Fabrice Murgia : « En terme d'utopie, notre société recule »

Théâtre | À partir de deux faits divers contemporains impliquant deux adolescents, le jeune metteur en scène belge Fabrice Murgia a élaboré "Le Chagrin des ogres", spectacle coup de poing visuellement fort sur le passage délicat (et parfois violent) de l’enfance à l’âge adulte. Rencontre.

Aurélien Martinez | Vendredi 13 avril 2012

Photo : Cici Olsson


Comment est né ce Chagrin des ogres, qui est d'ailleurs votre première création ?

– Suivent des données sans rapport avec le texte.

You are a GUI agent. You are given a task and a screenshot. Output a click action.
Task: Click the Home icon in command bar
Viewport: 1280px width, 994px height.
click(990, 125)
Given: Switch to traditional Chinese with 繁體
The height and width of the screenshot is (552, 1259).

Fabrice Murgia : Le spectacle a véritablement vu le jour en 2009, même s'il a été pensé en amont. Au départ, je suis tombé sur le blog de Bastian Bosse, ce jeune Allemand de 18 ans qui, en 2006, tira sur trente-sept élèves et professeurs de son ancien lycée avant de retourner l'arme contre lui. Parallèlement, je venais d'avoir un enfant : j'étais dans une espèce de petit déchirement à l'intérieur, que je n'arrivais pas à exprimer à l'époque mais que maintenant, en vieillissant, je parviens à intellectualiser. En quelque sorte, le fait de devenir père me questionnait sur ce que je devais laisser derrière moi pour avancer. J'ai donc relié ces deux choses.

Ce qui peut surprendre…

Je ne sais pas si les Français peuvent vraiment s'en apercevoir, mais j'appartiens à une génération en Belgique qui a vécu de près les évènements des années 1990, les années Marc Dutroux… Une époque où nous, l'équipe du Chagrin des ogres, avions approximativement le même âge que les victimes – onze, douze ans…. En relisant nos carnets de jeunesse, on a tous retrouvé des choses sur cette période où tout à coup, ces histoires sordides arrivaient en Belgique, où le populisme montait…

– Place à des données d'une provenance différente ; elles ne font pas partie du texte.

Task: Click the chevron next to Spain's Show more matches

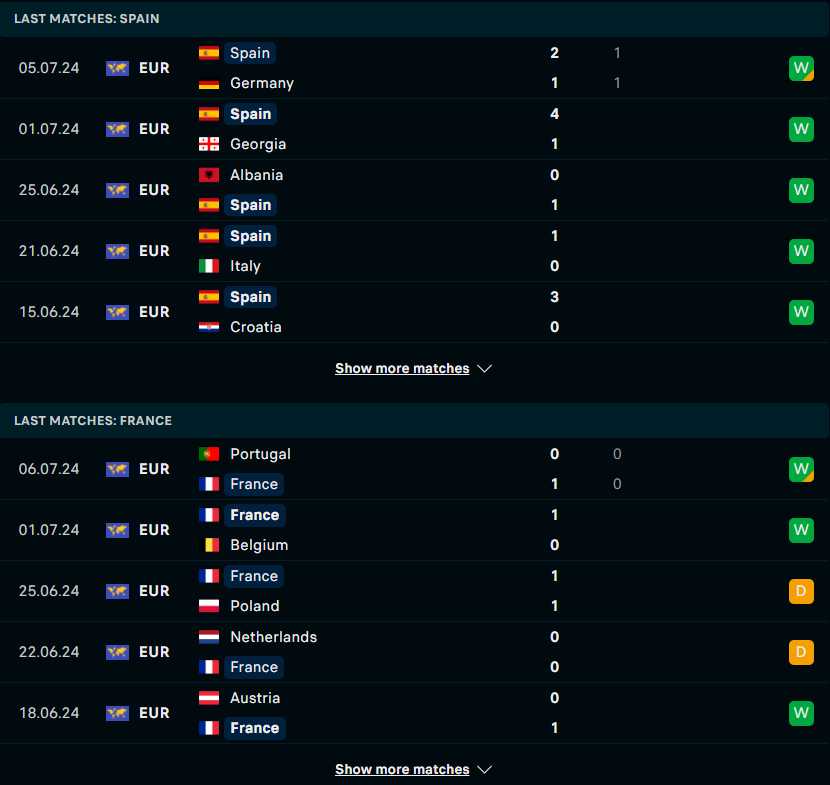Action: [485, 369]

L'idée était-elle de faire une pièce générationnelle ?

Au départ, on ne "conscientisait" pas forcément ça. On avait vingt, vingt-cinq ans, et on l'a fait. C'est aujourd'hui que l'on se rend compte que l'on parle quand même fort aux gens de notre âge, avec des moyens et un langage propres à notre âge : la vidéo, ces images qui vont très vite, qui déferlent…

Le Chagrin des ogres évoque le destin de deux adolescents…

Oui. Il y a donc une histoire tirée de celle de Bastian Bosse, à partir de ma rencontre avec son blog, et une autre autour de Natascha Kampusch [jeune Autrichienne séquestrée dans une cave de ses 10 à ses 18 ans – NdlR]. Dans son cas, on voulait à la fois parler de cette histoire là aussi sordide, et en même temps, d'une jeune fille dont on a pris l'adolescence : elle a passé une partie de sa vie seule et isolée, dans une non influence par rapport au monde. Elle avait la télé en réalité, mais dans le spectacle, elle a simplement un petit poste de radio avec lequel elle essaie de se reconstruire un monde.

Ce sont deux destins très différents que vous confrontez, où les deux adolescents subissent, mais réagissent de manières différentes : l'une contre elle-même, l'autre en retournant cette violence contre ceux qui l'entourent…

Le personnage de Bastian va trouver refuge dans le crime. Il est dans un isolement social, auquel il va mettre un terme de manière violente. Alors que la jeune fille est dans un isolement factuel, physique. Elle va accepter de rentrer dans la vie, en ayant grandi à côté de cette vie…

Ce sont finalement eux les ogres du titre. Mais ils ne sont pas nés ogre, ils le sont devenus…

Un ogre, par définition dans le dictionnaire des symboles, c'est un personnage issu des contes de fées qui se nourrit de chair humaine et de rêves d'enfant. Donc quelque part, il y a cette idée. Mais, dans le spectacle, il y a aussi l'idée de Saturne qui mange ses enfants, qui ne laisse pas la génération d'après prendre le monde entre ses mains. On a grandi dans les années 1980, où tout semblait possible, alors que l'on est maintenant dans un pessimisme ambiant. En terme d'utopie, notre société recule.